## [Task prompt]
For the entries that appear below, write out the exact text and omit the pictures.

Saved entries

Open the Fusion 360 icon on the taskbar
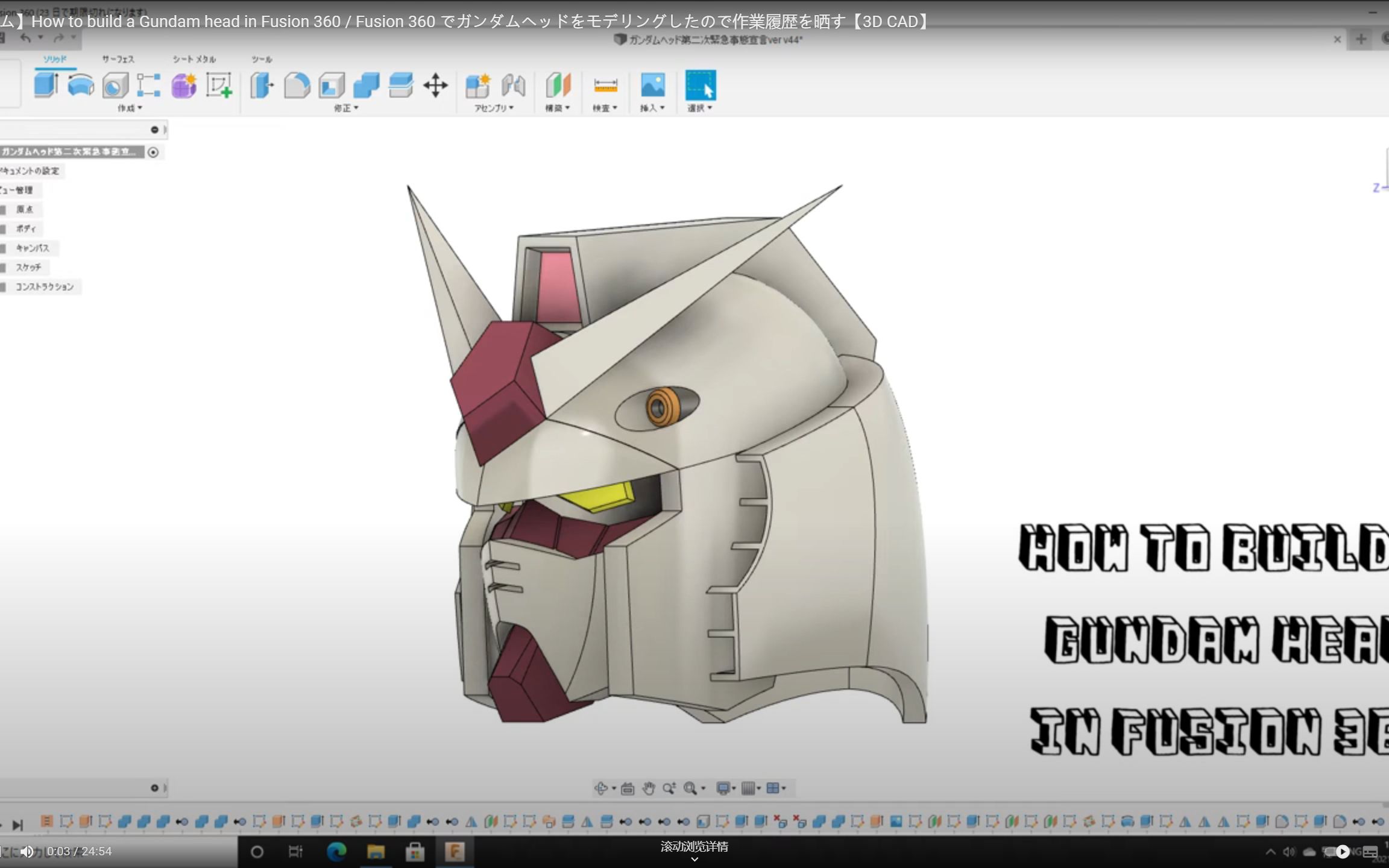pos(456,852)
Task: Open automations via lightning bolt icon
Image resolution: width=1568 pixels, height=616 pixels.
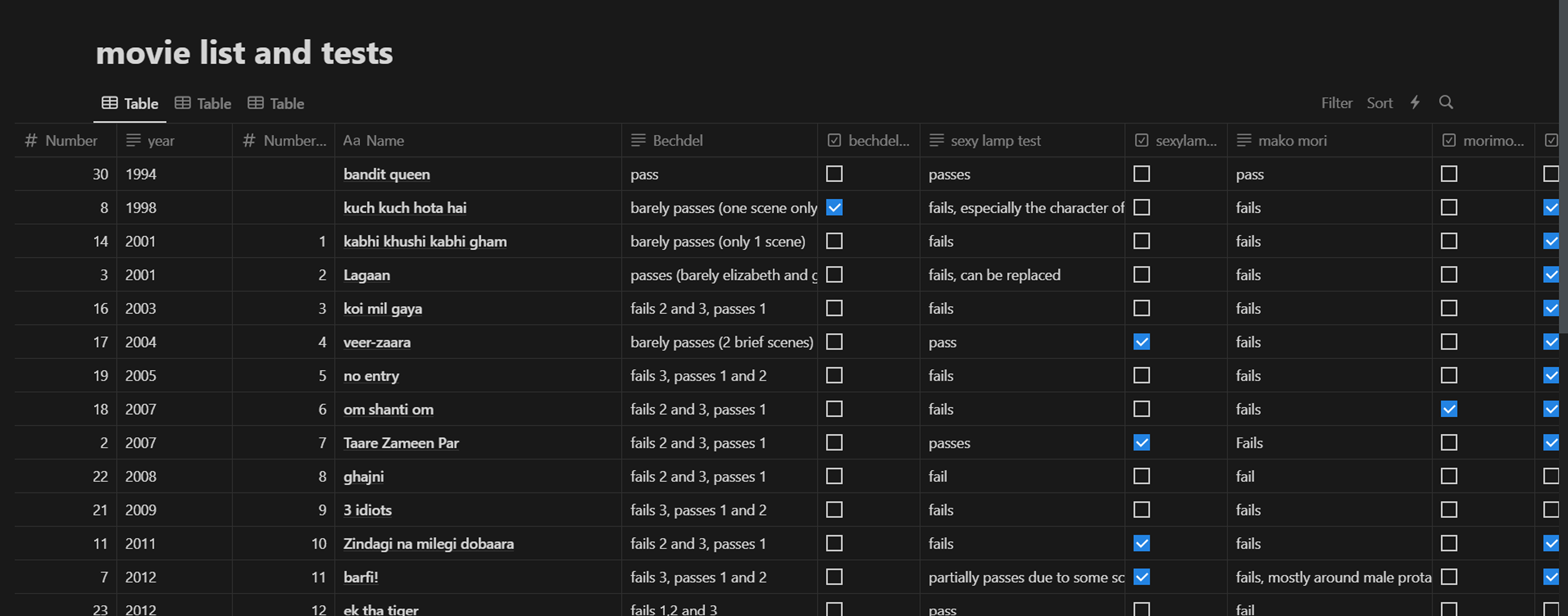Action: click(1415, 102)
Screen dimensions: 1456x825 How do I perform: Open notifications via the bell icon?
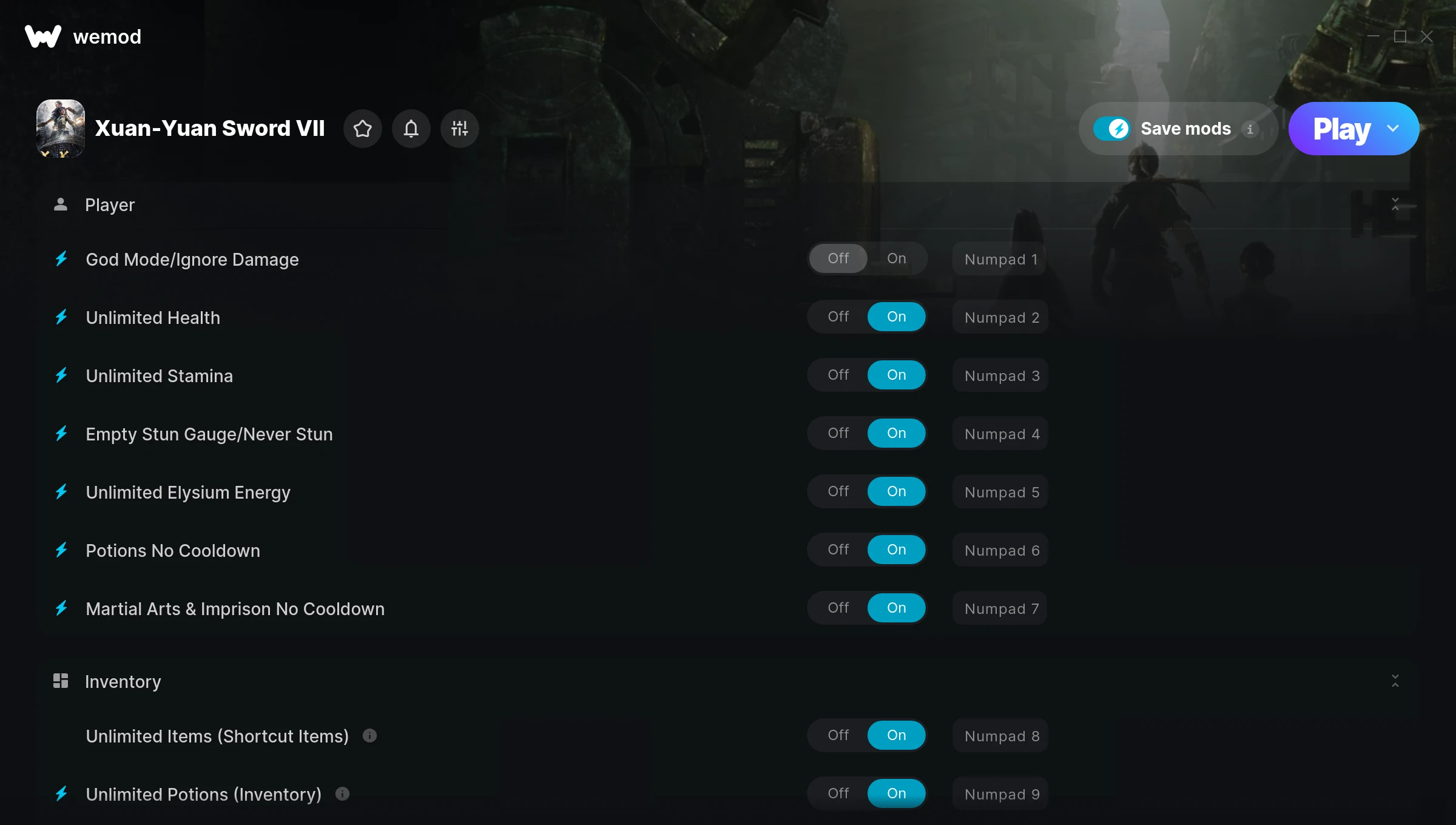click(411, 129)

## [Problem solution]
Open the Fusion 360 icon on the taskbar
pos(456,852)
Task: Open automations via lightning bolt icon
Image resolution: width=1568 pixels, height=616 pixels.
Action: click(1415, 102)
Screen dimensions: 1456x825 How do I perform: Open notifications via the bell icon?
click(411, 129)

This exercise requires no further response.